Mosquitoes are one of those insects that’s very annoying to have around. They are notorious for biting and leaving the skin itchy. These insects are all over the place, especially at night. If you have chickens in your backyard, you may be wondering if they can eat mosquitoes.
Do chickens eat mosquitoes? Yes, chickens will eat mosquitoes. These insects don’t have much nutrition, but chickens will eat them when they have a chance to.
Is It Bad For Chickens To Eat Mosquitoes?
The mosquitoes themselves don’t have any harmful substances that could hurt the chickens. But, mosquitoes are known to carry deadly diseases with them. If the mosquitoes are infected with a disease, they could pass it to the chickens if they eat it or the mosquito bites them.
Some of the diseases the mosquitoes can pass down to chickens include:
- West Nile
- Yellow Fever
- Avian Pox
The chances of your backyard chickens getting infected by one of the diseases above are rare. However, you should be cautious when there’s a spread of the disease in your area.
How To Feed Mosquitoes To Chickens
Chickens will naturally peck and eat the mosquitoes when they have a chance to. More than likely, mosquitoes are stealth insects and will fly around unnoticed.
If the chickens do notice them, they may try to catch them with their beak and eat them.
As for trying to catch mosquitoes just to feed the chickens, it’s not a good idea. Mosquitoes don’t have any nutritional value that’s worth the time catching and feeding to them.
How Many Mosquitoes To Feed Chickens?
There’s really no limit to the number of mosquitoes that chickens can eat. These insects will fly around the chickens all the time. Due to their size, it will be hard for the chickens to catch and eat them.
For that reason, the chickens can eat as many mosquitoes as they can catch.
Can Mosquitoes Harm the Chickens?
It’s highly unlikely the mosquitoes will harm your chickens. Chickens have thick feathers that the mosquitoes and other insects will have a hard time penetrating.
However, other parts of their body such as their legs don’t have feathers and mosquitoes can bite them. The good thing is that mosquitoes are nocturnal and will only come out at night.
At night, chickens will usually go into the coop and sit in their nestbox with their legs and feet tucked into their feather.
Other Insects That Chickens Can Eat
Ants are high in protein content and a good source of iron, zinc, magnesium, potassium, and phosphorus. Ants are plentiful in the backyard and if there are, you may notice the chickens are always around them.

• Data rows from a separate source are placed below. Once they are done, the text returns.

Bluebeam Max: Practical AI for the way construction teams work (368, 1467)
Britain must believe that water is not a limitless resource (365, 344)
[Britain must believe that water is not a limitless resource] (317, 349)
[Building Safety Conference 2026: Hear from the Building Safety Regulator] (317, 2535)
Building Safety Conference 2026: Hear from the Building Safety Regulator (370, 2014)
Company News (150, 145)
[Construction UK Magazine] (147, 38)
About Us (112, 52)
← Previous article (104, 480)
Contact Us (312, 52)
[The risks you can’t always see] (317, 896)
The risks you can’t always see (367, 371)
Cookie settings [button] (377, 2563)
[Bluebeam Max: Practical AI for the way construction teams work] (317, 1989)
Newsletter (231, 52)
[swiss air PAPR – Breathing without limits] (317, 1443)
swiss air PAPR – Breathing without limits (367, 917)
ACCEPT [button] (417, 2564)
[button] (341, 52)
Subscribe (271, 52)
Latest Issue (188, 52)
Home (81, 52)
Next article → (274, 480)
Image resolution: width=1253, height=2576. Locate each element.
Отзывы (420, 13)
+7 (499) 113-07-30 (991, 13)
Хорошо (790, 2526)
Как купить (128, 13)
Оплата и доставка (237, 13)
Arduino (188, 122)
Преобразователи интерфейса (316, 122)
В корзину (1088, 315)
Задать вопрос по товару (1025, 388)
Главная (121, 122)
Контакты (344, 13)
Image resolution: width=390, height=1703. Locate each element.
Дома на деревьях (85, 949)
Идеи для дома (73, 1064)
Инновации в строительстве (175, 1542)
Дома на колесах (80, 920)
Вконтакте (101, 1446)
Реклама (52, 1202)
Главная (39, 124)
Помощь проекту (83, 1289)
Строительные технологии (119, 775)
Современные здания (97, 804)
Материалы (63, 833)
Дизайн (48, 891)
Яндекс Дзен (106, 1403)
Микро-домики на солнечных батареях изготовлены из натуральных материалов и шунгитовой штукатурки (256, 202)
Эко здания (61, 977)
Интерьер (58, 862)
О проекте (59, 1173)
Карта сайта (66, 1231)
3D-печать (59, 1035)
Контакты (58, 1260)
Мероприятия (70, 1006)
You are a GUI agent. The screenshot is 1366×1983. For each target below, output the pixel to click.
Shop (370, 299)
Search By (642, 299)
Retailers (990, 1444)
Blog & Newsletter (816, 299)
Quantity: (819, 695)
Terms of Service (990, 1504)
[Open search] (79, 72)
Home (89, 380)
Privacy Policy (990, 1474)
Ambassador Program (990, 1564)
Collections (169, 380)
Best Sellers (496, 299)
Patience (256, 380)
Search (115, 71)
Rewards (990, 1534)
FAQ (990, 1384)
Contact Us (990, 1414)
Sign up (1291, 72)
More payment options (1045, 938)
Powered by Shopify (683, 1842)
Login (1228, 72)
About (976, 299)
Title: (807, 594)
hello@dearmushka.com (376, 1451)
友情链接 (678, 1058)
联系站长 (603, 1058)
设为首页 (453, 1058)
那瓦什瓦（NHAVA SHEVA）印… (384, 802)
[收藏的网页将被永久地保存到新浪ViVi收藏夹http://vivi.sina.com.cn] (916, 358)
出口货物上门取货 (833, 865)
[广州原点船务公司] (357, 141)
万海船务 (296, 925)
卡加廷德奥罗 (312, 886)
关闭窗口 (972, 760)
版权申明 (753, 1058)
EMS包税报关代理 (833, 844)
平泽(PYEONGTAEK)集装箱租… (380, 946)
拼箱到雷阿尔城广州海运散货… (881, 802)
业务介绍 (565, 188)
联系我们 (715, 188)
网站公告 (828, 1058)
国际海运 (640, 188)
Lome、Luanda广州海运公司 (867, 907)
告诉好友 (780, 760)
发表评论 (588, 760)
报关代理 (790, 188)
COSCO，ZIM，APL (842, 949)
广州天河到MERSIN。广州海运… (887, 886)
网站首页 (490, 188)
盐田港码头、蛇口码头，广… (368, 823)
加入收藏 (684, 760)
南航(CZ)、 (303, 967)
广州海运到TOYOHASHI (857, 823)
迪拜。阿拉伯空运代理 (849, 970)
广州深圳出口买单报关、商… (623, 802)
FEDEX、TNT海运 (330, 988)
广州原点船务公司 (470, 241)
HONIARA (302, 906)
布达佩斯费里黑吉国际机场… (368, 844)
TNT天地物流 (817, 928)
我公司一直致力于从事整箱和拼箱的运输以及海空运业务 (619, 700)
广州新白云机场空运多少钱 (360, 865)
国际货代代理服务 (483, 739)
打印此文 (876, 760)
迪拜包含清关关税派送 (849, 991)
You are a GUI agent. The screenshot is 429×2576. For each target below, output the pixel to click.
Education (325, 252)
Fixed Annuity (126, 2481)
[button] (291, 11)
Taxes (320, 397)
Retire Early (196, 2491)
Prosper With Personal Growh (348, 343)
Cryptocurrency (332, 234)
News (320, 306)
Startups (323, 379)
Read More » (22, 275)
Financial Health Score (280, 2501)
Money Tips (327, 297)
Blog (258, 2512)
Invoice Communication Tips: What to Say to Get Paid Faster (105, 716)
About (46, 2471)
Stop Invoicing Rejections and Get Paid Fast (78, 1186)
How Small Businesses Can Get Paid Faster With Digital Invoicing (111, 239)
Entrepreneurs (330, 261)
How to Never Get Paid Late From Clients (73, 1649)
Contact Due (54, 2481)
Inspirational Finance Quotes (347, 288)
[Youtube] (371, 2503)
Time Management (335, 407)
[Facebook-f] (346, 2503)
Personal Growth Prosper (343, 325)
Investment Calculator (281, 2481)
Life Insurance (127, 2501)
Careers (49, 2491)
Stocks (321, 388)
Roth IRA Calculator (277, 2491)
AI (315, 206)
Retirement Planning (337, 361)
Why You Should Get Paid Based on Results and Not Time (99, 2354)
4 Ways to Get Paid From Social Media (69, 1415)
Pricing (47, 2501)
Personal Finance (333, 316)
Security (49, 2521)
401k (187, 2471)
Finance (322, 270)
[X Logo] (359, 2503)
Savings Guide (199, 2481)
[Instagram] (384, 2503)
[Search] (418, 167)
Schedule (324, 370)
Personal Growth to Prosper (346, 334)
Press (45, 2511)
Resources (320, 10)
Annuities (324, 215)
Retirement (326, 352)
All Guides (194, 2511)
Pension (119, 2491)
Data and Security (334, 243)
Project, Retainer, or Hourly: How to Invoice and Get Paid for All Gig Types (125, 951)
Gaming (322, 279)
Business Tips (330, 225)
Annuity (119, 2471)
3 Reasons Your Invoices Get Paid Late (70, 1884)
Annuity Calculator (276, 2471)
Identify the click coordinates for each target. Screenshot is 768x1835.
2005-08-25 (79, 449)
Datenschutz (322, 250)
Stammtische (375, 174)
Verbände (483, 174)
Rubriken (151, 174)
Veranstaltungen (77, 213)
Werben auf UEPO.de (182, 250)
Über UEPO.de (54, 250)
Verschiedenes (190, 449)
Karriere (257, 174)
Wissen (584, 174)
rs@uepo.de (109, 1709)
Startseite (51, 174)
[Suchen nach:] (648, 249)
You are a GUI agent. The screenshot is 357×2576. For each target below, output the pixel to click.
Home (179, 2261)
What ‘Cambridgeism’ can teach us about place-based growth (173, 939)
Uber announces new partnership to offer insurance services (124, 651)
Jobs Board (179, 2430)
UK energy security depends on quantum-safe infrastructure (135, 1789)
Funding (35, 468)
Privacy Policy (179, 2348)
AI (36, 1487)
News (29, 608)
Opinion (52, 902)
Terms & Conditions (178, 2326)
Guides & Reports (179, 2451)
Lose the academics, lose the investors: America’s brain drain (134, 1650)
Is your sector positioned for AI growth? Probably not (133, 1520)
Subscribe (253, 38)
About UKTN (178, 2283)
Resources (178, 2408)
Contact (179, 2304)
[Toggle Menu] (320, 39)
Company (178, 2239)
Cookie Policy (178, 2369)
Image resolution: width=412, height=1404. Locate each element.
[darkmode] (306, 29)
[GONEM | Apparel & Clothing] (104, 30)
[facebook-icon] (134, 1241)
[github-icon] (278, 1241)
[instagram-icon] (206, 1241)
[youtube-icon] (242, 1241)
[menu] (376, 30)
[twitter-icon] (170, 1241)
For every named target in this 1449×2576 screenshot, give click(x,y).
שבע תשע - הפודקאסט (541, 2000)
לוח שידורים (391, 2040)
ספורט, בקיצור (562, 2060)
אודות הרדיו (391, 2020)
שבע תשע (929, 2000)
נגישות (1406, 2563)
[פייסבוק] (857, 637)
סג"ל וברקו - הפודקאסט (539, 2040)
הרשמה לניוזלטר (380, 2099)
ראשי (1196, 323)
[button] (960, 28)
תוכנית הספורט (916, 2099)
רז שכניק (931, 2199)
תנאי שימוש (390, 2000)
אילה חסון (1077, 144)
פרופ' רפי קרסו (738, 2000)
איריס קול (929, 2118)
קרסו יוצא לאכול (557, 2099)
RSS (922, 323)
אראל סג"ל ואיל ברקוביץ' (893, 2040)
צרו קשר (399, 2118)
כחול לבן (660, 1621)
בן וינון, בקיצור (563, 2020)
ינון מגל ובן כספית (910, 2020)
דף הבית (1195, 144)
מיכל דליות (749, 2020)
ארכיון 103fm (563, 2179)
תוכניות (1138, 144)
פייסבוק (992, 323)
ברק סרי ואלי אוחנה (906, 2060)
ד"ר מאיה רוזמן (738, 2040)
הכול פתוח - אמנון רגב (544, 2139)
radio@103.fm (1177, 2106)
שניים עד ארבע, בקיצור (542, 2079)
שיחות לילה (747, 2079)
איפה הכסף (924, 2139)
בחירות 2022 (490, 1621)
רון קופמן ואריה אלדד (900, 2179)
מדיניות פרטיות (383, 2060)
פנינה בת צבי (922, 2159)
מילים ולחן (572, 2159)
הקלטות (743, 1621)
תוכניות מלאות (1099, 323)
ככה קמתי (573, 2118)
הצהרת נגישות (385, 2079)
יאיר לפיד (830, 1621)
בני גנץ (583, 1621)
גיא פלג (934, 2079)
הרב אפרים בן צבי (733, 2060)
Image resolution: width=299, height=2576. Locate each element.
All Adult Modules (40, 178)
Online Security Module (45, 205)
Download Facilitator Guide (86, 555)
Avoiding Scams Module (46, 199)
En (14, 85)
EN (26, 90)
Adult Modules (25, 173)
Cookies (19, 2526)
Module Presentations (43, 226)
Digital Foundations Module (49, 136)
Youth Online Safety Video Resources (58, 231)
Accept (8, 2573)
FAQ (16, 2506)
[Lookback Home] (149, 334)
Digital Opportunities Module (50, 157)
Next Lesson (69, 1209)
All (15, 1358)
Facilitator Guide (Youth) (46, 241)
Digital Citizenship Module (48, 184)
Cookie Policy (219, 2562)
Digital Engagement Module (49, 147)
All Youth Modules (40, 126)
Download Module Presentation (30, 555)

Due to their small size and contain no toxins, chickens can pretty much eat as many ants as they want.
Crickets are loaded with nutrition and make a great treat for chickens. During the summer, crickets are plentiful in the backyard and around the home. Chickens will go after them and eat it whenever they see one.
One thing you need to be aware of is the chemicals that could contaminant them. If you use chemicals such as pesticides and insecticides in your yard, the crickets could ingest some or it could be on their body. As the chickens eat the crickets, they could get sick from it.
Grasshoppers are packed with nutrition such as calcium, protein, and fiber. This makes them an excellent treat for chickens. Since grasshoppers are naturally found in the environment, chickens will try to catch and eat as much as they can.
Beetles are an excellent source of protein and calcium. There are hundreds of species of beetles around the world. Most that are found in your backyard is safe for the chickens to eat. Chickens will eat beetles whenever they can find one.
However, there are one species of beetle you need to be aware of. Blister beetle is a species of beetle that has a toxin known as cantharidin. This toxin is very dangerous and can kill the chickens if ingested.
Mosquitoes are pesky insects that no one wants to be around. For chickens, since they are outside, they will be exposed to mosquitoes all the time. These insects can sometimes be irritating and the chickens may try to catch and eat them. If they do, mosquitoes don’t pose any danger to the chickens.